Moniek Avermaete-Nijs: Een leven vol engagement

07/04/2020
Moniek Avermaete-Nijs

In deze uitzonderlijke corona tijden zie je weer hoe onmisbaar vrijwilligers zijn, hoe ze met ongelooflijke inzet en betrokkenheid en soms zelfs met risico voor eigen gezondheid, zorgen voor wie het nu het moeilijkst heeft.
Maar ook in ‘normale’ tijden zijn vrijwilligers onmisbaar. Met duizenden zijn ze in Vlaanderen. En ze zitten overal. In scholen, buurthuizen, ziekenhuizen, vormingsorganisaties, sportverenigingen, culturele organisaties, milieuorganisaties…geen plek in Vlaanderen of er zijn vrijwilligers actief. Uren en uren onbetaald werk verzetten ze. Eén van die vele, vaak onbekende vrijwilligers, is Moniek Nijs uit Kessel-Lo. Haar hele leven al zet ze zich in als vrijwilligster voor tal van organisaties. Ik sprak met haar nog voor de corona crisis uitbrak.

Jij werkte buitenshuis toen je trouwde en dan ben je thuis gebleven, hoe vanzelfsprekend was dat? 

“Dat was helemaal niet vanzelfsprekend. Mijn man kreeg kort na ons huwelijk een beurs om bij te studeren in Amerika,  ik heb mijn werk opgegeven en ben meegegaan. Daar hebben we ons eerste kind gekregen en toen ik terugkwam, was ik zwanger van ons tweede.  Iedereen zei toen ‘ge gaat toch niet terug werken?’ Toen, in de jaren zeventig, waren er te weinig kinderkribben. Ik was vijfde uit een gezin van acht, ik kon niet aan mijn ouders vragen om mijn kinderen op te vangen. Ik ben dan begonnen als vrijwilligster vanuit het oudercomité met naschoolse opvang in de school .  Dat was hier nodig, omdat al veel ouders met twee gingen werken. Daar kwam wel verzet tegen, dat werd geïnterpreteerd als kritiek op het schoolbestuur en de politiek. Maar we hebben doorgezet. Nu is naschoolse opvang algemeen aanvaard, maar toen nog niet. Mensen weten soms niet meer wat je hebt moeten doen om dat aanvaardbaar te maken. Na de oudervereniging is de mutualiteit mij komen vragen om  mee te gaan met vakanties voor ziekenzorg  en huisbezoeken bij zieken. En later zocht de KAV iemand om gezondheidslessen te geven en daar ben ik ook ingestapt. Zo rolde ik van het ene engagement in het andere.“


Heb je spijt gehad van je keuze?

**Aangeleverd materiaal**

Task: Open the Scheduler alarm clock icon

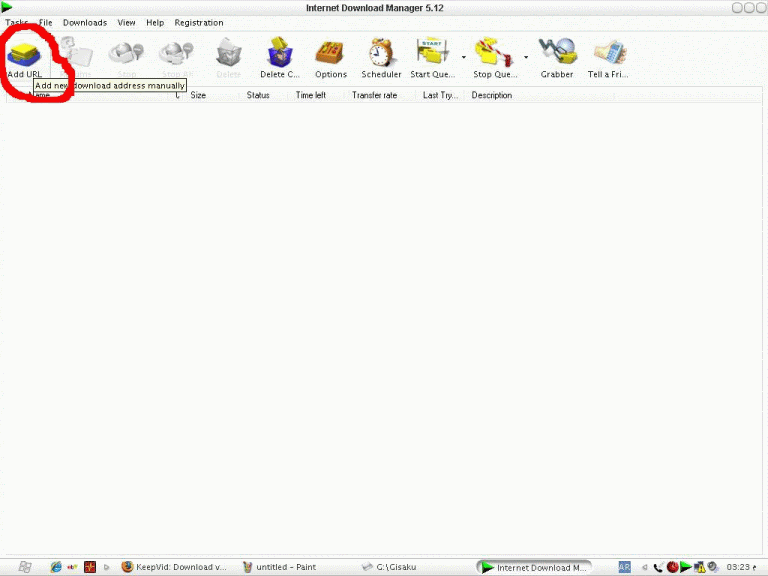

**Uit te voeren opdrachten**
A – In welk land kreeg de man van Moniek volgens de tekst over Moniek Avermaete-Nijs een beurs om bij te studeren?
B – Hervat de tekst over Moniek Avermaete-Nijs en schrijf verder na de laatste zin.

**Antwoorden**
A – In Amerika.

B –
 “Op sommige momenten wel. Niet gewaardeerd worden, dat vond ik het ergste. Bijvoorbeeld toen ik mee ging als vrijwilligster met vakanties van ziekenzorg. In het begin waren de vrijwilligers vooral mensen die thuis waren gebleven, net als ik, maar gaandeweg kwamen daar ook verpleegsters bij vanuit het ziekenhuis. En dan kreeg je te horen ‘jij hebt nooit gewerkt, jij kunt dat niet weten’. Terwijl  ik toch een diploma van  sociale verpleging had en lang ben blijven studeren om bij te blijven. Altijd kreeg je dat  gevoel van minderwaardigheid, dat bij mij nooit helemaal weg is gegaan. Terwijl dat toch niet hoeft! Sommigen mensen zeiden dan ‘ gij moet toch niet gaan werken, uw man verdient toch genoeg?’ Maar  daarover gaat het niet hé! Ze klinkt nog altijd verontwaardigd.  Ik heb nog naar werk gezocht, deed mee aan examens en kreeg dan te horen  ‘ ik zou je wel willen aannemen, maar ik kan niet, want je hebt nooit gestempeld, je bent niet uitkeringsgerechtigd’. Dat was een zware klop. Toen heb ik gedacht  ‘ik ga mijn kinderen nooit stimuleren om thuis te blijven! Later heb ik gezinswetenschappen gevolgd in de hoop om zo weer aan ’t werk te kunnen. Maar toen werd mijn man ziek, kreeg mijn moeder een hartaanval … ‘Moniek, ge moet niet terug gaan werken, ge hebt werk genoeg’ kreeg ik te horen. En zo is het er niet meer van gekomen. Ik ben thuis gebleven omdat mijn man teveel weg was voor zijn werk, ik heb me altijd geëngageerd,  zonder te kijken naar wat ik verdiende en dat wordt uiteindelijk niet verloond. “ Ze klinkt nog steeds opstandig. “Wat vrijwilligers doen is niet te betalen! Eigenlijk zouden ze elke arbeid financieel moeten uittellen, zei Dehaene ooit. Elke arbeid heeft zijn financiële consequenties. Ik ben jaren thuis gebleven. Hadden ze nu van het loon van mijn man, al was het maar een paar euro’s op een rekening gezet voor mijn pensioen, dan was er geen gevaar. Dan zouden mensen die jaren zijn thuis gebleven voor de kinderen of zorg, niet uit het systeem vallen. Ik denk wel ‘s ‘die lijn tussen wat een vrijwilliger doet en een beroepskracht doet, is zo dun. Ook van vrijwilligers wordt een zekere professionaliteit verwacht. Soms  strijkt een organisatie de eer  op van een project, maar wordt  het werk gedaan door vrijwilligers. Dat is toch iets wat niet klopt! “

Ik was nooit bang om tegen de kar te rijden

Jij hebt dan wel niet beroepsmatig gewerkt, maar je hebt wel veel gewerkt in je leven!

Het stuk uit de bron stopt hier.